Shortly after graduating from high school, Bernthal was encouraged by his acting coach to try out for the Moscow Theater.

"I went to my teacher in the States and I said, 'Look, this is what I want to do. I want to be an actor.'"

"I thought it would be no different than being a dentist or a lawyer. If I go to a school, I can be an actor, right? And she said it really doesn't work like that. But, she said, 'If I were you, if I wanted to do one thing, I would go and audition for the Moscow Art Theater.'"

When she told him that no American had ever taken this route to stardom, Bernthal was determined to take on the task.

"I had gone over there and started playing baseball [in the European league] and auditioned for the school and I got it," Bernthal said. "I'm eternally grateful to my American drama teacher Alma Becker for suggesting Russia."

"I absolutely fell in love with Russian culture, Russian people," he said, adding, "I felt that as an actor, there's a real respect for the arts there that I don't necessarily think too many of my peers at the time in America had."

Bernthal spent the late 1990s and early 2000s in Moscow.

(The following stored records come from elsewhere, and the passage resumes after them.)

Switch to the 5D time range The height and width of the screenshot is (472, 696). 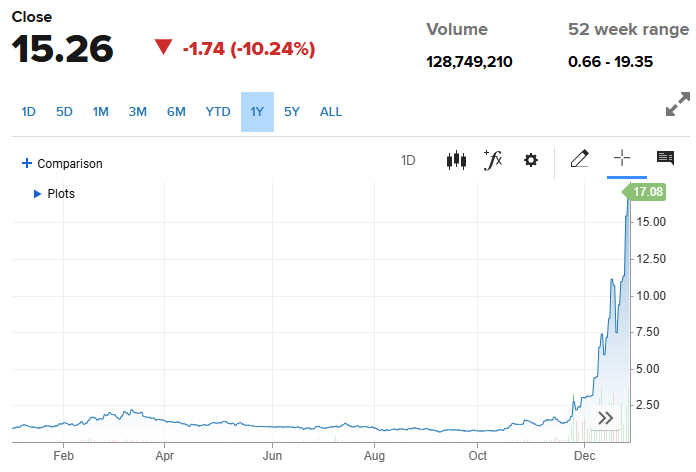pyautogui.click(x=64, y=112)
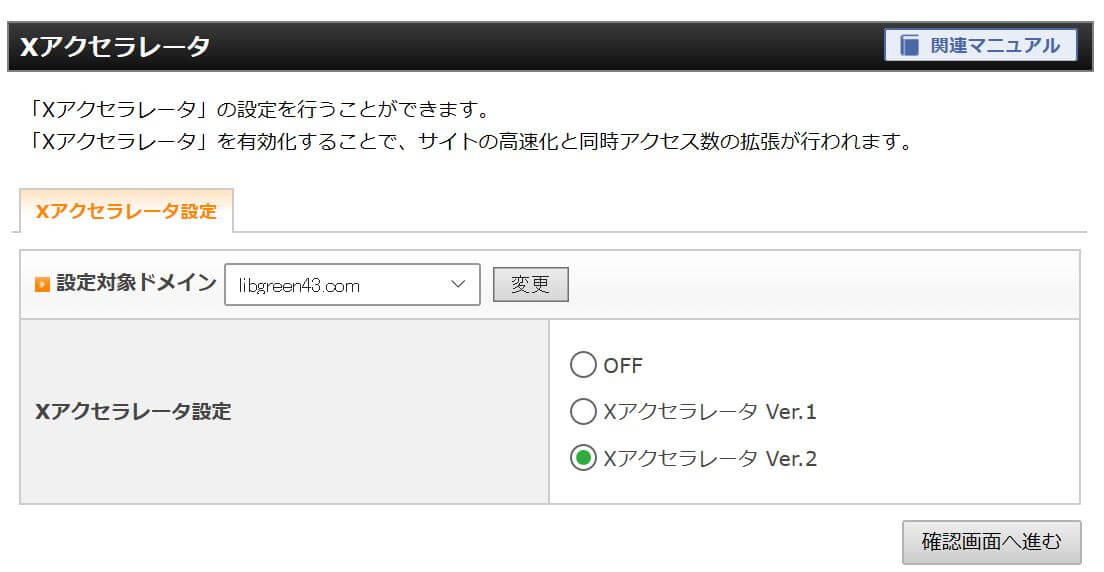Click the Xアクセラレータ Ver.1 label text
This screenshot has height=572, width=1104.
click(710, 411)
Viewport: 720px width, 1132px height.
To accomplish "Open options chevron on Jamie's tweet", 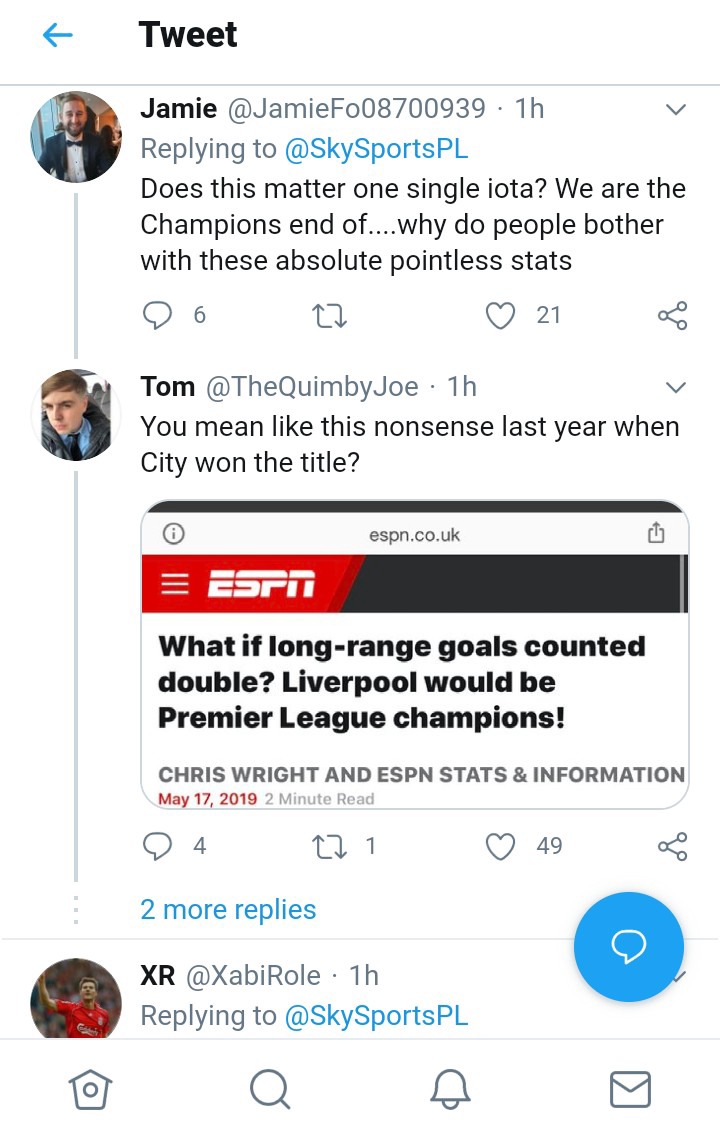I will [x=675, y=110].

Did he speak any Russian when he arrived? "No, no. I did not speak one word. I picked it up while I was there," he said, and he is now fluent in the language.

Studying at the theater was hard, but an amazing experience, he said. "My teacher was Oleg Tabakov. He's one of the most celebrated stars in Russian cinema and stage."

"It was a real privilege to be there. It was a tough discipline. I grew up playing sports, boxing, etc. My time at the Moscow Art Theater was just as rigorous and hard, and perhaps more disciplined than any of the organized sports that I played."

"There was a reality and brutality of life that I think was very important, as a young American, for me to see. I'll be forever indebted to that school," he said.

The 38-year-old actor has become a familiar face on the small screen. His TV credits include such shows as "Law & Order," "How I Met Your Mother" and Steven Spielberg's miniseries "The Pacific." He also had a major role in the horror series "The Walking Dead" but is killed by the main character Rick Grimes — and then by Grimes' son Carl when he comes back as a zombie.